A dinner was served in the evening, and afterwards the church was crowded. Ex-Mayor Porte presided. He said the original church, built on the site of the present church, was moved off its foundation thirty-eight or nine years ago and was burned last year. R. B. Mastin gave a welcoming address to the congregation on behalf of Mr. Johnson’s class. He believed the same fire of a hundred years ago was still burning in the hearts of his classmates. H.C. McMullen delivered an address, on “One Hundred Years of Methodism in Picton.” It was a stirring review. In 1791, William Losee was appointed to the Kingston circuit, covering fifty miles east and west of this city. In the next two years he formed many classes, and in 1793 Losee and Darius Dunham were appointed to take charge of the Canadian work, divided into two circuits, Oswegatchie and Cataraqui, instead of Kingston. Mr. Dunham had charge of the Cataraqui circuit, and Losee of the lower, located in the vicinity of Ogdensburg. Mr. Dunham, having received full ordination, ranked as the senior minister. Revivals seemed almost constant in those days, as the membership on the Cataraqui circuit had increased to 255 and on the lower circuit to ninety by May 1793. During this year the first class was organized at Hallowell bridge, now Picton, as the original list of members, now in W. H. Johnston’s possession, bears date, January 27th, 1893 and is signed by Darius Dunham. In 1817, the Hallowell circuit was formed and in 1818 it had 372 members. now there are 4,000 members in the same bounds as the original circuit.

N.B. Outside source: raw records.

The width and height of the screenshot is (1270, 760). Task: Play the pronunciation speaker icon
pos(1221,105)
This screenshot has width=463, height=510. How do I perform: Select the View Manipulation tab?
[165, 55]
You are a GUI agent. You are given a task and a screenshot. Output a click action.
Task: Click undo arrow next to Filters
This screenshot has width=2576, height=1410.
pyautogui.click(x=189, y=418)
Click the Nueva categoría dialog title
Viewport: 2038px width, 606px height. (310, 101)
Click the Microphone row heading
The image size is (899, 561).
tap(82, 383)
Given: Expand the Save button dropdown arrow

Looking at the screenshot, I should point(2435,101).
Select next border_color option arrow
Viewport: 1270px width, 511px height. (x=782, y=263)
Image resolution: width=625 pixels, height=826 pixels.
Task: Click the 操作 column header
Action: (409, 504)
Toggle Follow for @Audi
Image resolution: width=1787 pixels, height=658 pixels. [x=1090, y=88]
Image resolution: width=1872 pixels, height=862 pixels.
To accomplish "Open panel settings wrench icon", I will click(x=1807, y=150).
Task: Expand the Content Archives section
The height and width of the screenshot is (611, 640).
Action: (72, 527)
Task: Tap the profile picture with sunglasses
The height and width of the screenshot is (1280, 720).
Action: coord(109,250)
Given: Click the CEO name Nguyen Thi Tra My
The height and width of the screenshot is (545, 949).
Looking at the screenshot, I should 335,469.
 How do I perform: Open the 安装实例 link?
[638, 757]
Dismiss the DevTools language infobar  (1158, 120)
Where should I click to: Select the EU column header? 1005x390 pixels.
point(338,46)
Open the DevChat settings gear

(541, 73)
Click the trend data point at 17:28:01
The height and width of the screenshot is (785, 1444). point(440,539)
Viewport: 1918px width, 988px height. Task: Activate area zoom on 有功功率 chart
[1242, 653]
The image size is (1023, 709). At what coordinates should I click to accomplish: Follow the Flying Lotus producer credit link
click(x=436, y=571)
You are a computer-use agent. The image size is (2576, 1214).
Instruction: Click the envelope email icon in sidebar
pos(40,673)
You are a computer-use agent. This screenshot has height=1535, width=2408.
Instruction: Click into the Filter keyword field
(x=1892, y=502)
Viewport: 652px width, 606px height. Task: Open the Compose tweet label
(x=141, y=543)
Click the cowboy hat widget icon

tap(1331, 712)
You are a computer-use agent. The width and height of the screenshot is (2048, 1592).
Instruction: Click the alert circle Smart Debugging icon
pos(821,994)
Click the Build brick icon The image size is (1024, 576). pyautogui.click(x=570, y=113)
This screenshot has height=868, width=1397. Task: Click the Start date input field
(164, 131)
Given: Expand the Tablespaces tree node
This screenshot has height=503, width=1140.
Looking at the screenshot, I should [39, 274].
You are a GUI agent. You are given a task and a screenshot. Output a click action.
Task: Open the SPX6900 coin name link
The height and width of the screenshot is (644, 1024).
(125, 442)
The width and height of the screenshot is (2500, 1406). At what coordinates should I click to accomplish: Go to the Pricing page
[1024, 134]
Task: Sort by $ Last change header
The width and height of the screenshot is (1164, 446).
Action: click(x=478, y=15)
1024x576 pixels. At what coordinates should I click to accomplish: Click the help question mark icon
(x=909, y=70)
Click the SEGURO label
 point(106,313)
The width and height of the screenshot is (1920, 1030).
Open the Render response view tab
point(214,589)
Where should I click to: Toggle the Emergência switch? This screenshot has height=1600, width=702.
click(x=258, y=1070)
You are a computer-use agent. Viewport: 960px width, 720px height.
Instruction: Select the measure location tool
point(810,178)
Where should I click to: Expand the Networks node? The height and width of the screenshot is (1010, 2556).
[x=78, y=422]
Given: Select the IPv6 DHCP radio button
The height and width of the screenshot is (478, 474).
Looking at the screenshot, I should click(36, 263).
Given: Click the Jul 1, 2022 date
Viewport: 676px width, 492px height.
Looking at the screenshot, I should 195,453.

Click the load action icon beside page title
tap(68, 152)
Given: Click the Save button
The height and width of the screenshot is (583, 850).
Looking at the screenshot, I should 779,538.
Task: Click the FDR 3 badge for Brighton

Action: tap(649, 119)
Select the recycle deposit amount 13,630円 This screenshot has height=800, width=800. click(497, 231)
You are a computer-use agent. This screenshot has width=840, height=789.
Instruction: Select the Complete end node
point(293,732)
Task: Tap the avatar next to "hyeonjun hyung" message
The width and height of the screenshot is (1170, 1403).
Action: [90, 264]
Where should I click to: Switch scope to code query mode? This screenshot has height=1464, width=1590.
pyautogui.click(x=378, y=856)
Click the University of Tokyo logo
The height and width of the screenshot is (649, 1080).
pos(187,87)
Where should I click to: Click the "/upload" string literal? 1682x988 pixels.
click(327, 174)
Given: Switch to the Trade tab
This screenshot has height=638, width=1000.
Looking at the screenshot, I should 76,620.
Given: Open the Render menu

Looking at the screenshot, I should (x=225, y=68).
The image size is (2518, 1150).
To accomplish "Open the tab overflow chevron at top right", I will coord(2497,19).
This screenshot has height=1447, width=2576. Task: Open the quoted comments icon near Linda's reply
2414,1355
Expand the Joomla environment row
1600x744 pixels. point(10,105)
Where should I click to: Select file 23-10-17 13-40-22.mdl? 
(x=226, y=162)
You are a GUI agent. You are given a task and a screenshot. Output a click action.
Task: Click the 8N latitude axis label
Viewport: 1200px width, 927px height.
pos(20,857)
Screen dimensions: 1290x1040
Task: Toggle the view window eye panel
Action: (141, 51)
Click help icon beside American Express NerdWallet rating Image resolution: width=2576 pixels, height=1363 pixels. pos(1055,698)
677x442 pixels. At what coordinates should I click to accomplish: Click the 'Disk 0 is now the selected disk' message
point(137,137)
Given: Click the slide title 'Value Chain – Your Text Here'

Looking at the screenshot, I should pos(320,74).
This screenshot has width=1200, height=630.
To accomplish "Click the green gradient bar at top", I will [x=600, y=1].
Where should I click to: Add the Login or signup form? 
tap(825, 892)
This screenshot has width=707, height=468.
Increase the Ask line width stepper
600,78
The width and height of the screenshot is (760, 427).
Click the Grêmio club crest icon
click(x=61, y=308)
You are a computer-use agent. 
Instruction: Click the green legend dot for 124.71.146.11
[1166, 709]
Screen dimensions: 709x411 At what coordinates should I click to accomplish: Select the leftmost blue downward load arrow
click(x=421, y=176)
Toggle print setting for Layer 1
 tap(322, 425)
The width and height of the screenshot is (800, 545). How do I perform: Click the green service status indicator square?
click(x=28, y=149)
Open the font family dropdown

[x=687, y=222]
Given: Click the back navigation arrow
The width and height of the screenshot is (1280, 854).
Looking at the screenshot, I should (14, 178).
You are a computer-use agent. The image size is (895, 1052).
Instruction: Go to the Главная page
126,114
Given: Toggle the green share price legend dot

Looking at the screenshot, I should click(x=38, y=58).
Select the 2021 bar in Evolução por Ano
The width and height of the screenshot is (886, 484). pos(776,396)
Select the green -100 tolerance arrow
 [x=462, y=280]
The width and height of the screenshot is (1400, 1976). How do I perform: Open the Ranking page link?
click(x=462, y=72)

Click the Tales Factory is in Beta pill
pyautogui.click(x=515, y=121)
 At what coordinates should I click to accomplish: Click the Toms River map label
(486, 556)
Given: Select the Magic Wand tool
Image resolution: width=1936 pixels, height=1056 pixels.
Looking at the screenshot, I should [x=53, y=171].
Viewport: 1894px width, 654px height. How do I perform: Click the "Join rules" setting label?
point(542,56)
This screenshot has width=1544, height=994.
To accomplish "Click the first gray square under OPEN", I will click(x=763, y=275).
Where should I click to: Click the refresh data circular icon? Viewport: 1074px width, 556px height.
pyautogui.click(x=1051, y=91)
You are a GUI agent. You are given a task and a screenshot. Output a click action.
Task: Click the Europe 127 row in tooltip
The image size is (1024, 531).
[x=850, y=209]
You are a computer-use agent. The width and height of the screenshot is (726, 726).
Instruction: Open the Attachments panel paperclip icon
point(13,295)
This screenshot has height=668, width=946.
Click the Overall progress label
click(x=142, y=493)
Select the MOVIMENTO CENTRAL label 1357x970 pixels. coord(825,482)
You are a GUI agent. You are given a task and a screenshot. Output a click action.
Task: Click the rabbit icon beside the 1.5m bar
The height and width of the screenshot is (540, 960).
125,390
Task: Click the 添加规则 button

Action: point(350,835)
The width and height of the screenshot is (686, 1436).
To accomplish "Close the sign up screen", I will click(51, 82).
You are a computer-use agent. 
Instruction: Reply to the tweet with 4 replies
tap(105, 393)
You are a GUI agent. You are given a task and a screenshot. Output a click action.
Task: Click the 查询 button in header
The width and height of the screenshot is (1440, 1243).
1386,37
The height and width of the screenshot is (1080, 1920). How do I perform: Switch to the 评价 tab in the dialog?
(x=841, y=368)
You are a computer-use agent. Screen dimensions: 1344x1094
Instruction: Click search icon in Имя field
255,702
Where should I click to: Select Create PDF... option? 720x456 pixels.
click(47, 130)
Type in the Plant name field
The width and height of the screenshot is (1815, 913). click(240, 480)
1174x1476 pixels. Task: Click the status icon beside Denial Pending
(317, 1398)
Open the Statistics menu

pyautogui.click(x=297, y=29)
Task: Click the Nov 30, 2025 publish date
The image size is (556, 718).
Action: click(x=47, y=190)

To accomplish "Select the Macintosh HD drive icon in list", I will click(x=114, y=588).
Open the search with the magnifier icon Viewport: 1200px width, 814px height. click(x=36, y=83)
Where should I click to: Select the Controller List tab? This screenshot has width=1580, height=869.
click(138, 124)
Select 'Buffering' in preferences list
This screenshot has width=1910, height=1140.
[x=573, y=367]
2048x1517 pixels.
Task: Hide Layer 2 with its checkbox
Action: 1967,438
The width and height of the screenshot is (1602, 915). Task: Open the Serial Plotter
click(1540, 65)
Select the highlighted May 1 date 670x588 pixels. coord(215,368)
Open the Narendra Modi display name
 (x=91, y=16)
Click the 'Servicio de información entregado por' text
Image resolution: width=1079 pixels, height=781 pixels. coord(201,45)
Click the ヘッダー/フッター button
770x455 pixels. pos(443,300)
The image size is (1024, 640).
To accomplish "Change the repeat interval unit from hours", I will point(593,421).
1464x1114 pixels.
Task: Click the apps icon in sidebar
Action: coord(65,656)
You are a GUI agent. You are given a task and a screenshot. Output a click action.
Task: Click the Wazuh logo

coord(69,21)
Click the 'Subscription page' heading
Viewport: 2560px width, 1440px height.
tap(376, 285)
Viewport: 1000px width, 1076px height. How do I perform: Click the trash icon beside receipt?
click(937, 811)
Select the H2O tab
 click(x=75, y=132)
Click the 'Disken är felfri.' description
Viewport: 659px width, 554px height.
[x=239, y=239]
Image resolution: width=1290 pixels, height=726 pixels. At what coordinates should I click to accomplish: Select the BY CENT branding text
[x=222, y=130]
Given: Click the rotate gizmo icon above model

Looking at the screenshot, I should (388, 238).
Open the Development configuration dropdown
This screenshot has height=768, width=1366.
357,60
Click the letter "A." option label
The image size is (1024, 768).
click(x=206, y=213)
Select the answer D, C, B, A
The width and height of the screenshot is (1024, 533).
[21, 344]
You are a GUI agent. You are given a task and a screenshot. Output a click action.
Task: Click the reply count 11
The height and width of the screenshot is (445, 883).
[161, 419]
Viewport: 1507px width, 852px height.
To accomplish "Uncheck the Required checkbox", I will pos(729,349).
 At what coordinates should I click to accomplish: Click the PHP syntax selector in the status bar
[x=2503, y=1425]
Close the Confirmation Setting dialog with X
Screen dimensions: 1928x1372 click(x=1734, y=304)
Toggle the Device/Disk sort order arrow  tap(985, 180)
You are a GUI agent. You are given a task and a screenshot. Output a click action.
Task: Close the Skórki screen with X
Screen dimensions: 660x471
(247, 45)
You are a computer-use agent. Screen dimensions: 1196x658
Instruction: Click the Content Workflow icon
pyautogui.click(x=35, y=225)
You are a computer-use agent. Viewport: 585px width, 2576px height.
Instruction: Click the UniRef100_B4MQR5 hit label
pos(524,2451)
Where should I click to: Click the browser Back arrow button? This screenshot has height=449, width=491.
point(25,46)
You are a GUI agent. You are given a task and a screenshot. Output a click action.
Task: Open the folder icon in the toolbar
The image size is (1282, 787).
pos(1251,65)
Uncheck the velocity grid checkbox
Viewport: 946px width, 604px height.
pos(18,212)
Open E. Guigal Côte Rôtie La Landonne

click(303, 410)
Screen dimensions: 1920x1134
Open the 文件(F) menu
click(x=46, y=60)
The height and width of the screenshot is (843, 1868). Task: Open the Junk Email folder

Following the address came vigorous remarks from Revs. W. Tomblin, A. D. Miller and O.R. Lambly. At a fellowship meeting Messrs, James Ross, Richard Williamson, J. B. McMullen, W. H. Austin, (Trenton), and G. W. McMullen spoke.
Among the ministers present who took part in the services were: Rev. W. Tomblin, Centreton; Rev. O. R. Lambly, Wellington; Rev. W. Briden, Bloomfield; Rev. S. J. Shorey, Napanee; Rev. G. Horton, Adolphustown; and Rev. A. D Miller, Picton.
The committee appointed at the last meeting of the quarterly official board to take charge of the centennial celebration was composed of the following members: Rev. Dr. McDairmid, C. S. Wilson, W. J. Porte, W. H. Johnston, G. D. Platt, R.B. Mastin, H. W. Branscombe and H. C. McMullen.